• **WHAT THE EXERCISE ASKS**
Exact copy, pictures excluded: print the lines from the one with "Given: Click the" through the final line of the records.

• **AVAILABLE DATA**
──────────────────────────────
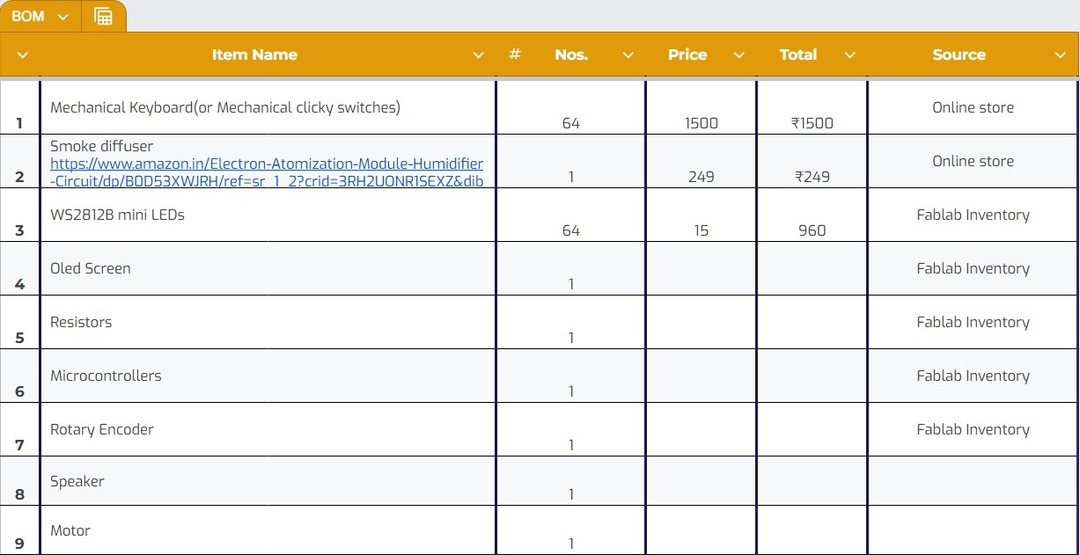1080x555 pixels.
Task: Select the empty Price cell for Oled Screen
Action: click(x=701, y=269)
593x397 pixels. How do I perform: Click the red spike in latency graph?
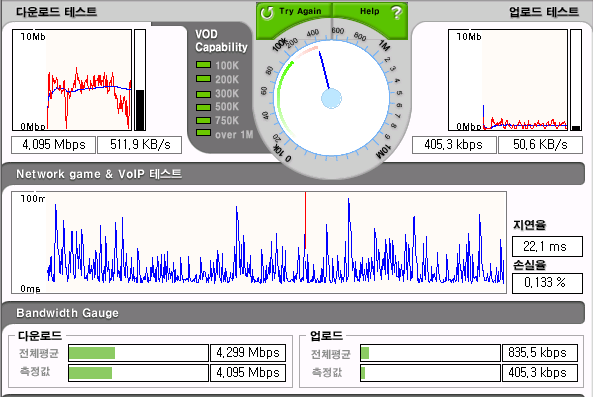click(305, 220)
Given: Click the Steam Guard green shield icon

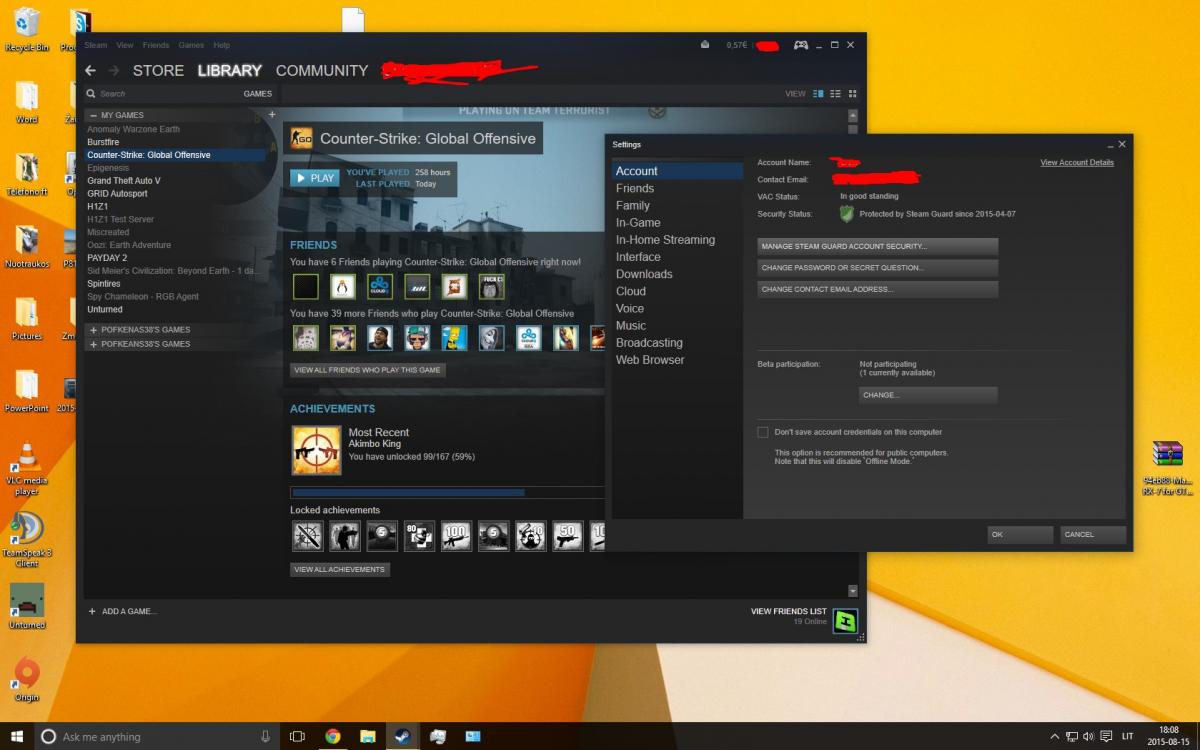Looking at the screenshot, I should (846, 214).
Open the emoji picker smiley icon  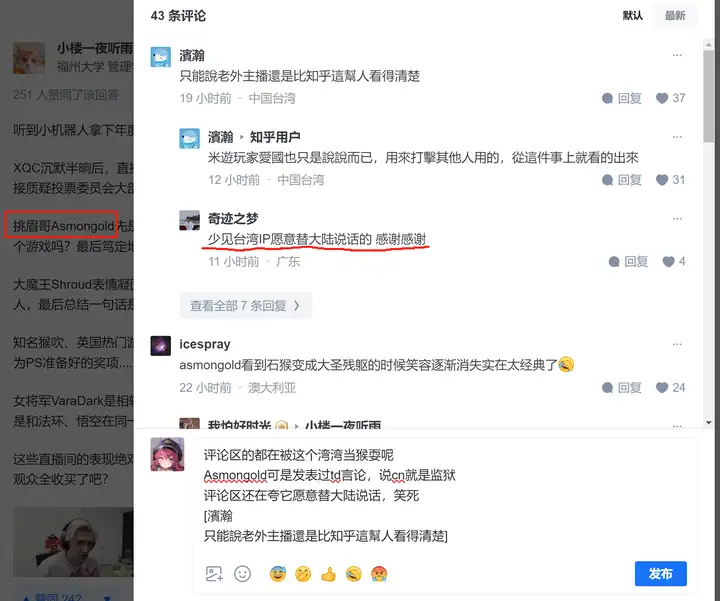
──────────────────────────────
• **RESPONSE BOX**
Given: Click the Steam Guard green shield icon

Looking at the screenshot, I should (846, 214).
Open the emoji picker smiley icon  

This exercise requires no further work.